Grassley Calls for Cuts in Marginal Income Tax Rates


? Sen. Chuck Grassley, chairman of the Committee on Finance, today said cuts in marginal tax rates will build more fairness into federal income taxes and stimulate the economy. Grassley's comments came after a hearing at which experts endorsed marginal rate cuts as President Bush proposes.

"When we're cutting taxes, we should start with individual income taxes," Grassley said. "First, that's only right because individuals are paying more than their fair share of taxes. Individual taxpayers built the tax surplus. As a result, individual taxpayers should get a refund. Second, cutting marginal tax rates will stimulate the economy. It's not enough to have tax cuts. We have to have the right kind of tax cuts."

Grassley said the federal government's over-collection of individual taxes is well-documented.

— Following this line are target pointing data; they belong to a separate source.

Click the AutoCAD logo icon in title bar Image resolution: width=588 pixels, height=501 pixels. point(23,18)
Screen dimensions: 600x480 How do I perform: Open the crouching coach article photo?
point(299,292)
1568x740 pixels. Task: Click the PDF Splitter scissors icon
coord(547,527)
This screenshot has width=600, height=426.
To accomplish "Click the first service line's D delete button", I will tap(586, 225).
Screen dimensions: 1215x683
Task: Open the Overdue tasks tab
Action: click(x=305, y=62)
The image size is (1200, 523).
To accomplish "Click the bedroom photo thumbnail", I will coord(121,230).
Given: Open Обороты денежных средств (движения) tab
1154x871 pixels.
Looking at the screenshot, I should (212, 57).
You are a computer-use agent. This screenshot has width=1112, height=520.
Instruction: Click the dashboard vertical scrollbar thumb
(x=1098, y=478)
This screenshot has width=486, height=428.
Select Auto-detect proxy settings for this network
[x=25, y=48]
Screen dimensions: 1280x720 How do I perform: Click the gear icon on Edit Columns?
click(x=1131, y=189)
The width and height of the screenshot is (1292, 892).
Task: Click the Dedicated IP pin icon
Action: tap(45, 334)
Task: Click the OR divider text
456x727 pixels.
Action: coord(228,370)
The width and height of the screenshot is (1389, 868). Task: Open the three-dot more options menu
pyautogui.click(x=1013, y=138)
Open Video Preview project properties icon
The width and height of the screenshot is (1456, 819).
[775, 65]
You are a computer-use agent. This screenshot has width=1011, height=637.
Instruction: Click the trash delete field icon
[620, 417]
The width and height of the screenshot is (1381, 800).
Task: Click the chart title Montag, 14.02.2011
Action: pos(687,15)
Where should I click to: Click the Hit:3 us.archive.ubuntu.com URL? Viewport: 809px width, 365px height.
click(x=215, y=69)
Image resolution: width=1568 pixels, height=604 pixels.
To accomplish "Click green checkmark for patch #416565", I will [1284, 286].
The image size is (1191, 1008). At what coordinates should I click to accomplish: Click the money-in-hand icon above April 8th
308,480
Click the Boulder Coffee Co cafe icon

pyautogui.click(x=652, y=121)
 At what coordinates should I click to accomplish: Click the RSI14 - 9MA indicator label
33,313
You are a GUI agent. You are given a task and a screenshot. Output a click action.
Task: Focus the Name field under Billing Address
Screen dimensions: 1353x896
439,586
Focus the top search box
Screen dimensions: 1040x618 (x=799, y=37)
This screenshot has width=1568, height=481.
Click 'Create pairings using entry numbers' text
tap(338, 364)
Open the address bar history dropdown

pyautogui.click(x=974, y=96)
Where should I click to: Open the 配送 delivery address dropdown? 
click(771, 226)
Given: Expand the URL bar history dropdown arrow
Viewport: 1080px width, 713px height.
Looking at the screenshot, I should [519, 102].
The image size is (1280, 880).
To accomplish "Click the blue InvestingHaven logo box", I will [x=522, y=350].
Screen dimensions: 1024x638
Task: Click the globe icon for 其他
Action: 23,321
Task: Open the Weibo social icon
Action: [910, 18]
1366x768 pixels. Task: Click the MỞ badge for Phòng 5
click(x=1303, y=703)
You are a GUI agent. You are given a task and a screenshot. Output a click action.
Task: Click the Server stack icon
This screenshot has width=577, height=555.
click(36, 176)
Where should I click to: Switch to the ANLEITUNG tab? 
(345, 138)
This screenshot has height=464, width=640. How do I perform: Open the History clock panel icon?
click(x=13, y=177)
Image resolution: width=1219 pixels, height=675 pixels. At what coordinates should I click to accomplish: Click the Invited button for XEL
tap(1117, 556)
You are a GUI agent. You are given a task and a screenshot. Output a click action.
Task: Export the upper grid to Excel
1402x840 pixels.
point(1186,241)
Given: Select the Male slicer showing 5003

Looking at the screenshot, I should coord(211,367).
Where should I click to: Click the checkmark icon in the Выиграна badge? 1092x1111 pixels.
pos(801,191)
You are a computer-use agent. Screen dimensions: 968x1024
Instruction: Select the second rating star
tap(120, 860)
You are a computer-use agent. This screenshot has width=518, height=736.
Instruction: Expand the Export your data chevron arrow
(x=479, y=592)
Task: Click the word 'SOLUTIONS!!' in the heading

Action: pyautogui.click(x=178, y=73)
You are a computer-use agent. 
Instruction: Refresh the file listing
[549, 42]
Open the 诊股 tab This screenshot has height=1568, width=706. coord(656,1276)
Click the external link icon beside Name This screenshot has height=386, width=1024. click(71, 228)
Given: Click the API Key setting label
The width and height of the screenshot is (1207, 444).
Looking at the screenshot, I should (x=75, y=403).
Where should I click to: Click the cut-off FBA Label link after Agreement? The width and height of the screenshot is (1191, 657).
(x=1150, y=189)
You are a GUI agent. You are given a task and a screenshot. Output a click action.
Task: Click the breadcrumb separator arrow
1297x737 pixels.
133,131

He said the Congressional Budget Office's January 2001 Report to Congress shows that in 1992, collections from individual income taxes were 7.7 percent of the gross domestic product. As of 2000, the percentage is an astronomical 10.2 percent of the gross domestic product, Grassley said. Individual income taxes now take up the largest share of the gross domestic product on record, even above the levels imposed during World War II.

Grassley said as further evidence that the current surpluses are borne by America's working men and women, corporate taxes during the past 10 years have increased from 1.6 percent of the gross domestic product to 2.1 percent. Estate taxes have remained essentially unchanged. Even with real gains in wages, which force people into higher tax brackets, individual taxpayers are the most deserving of tax relief, Grassley said.

Grassley said marginal rate cuts meet his principles for tax relief: efficiency, fairness and simplicity. Efficiency means that changes to the tax code must help grow the economy, Grassley said. Hearing witness Stephen Entin, president of the Institute for Research on the Economics of Taxation, said: "Left untreated, rising marginal tax rates would gradually slow the economic expansion."

Fairness means addressing inequities in the tax code, Grassley said. Simplicity means reducing complexities such as arbitrary phase-outs of benefits, personal exemptions and deductions, he said.

"Whatever the Finance Committee decides on tax cuts, our actions have to make sense with respect to the principles of efficiency, fairness and simplicity," Grassley said. "Marginal tax rate cuts pass every test with flying colors."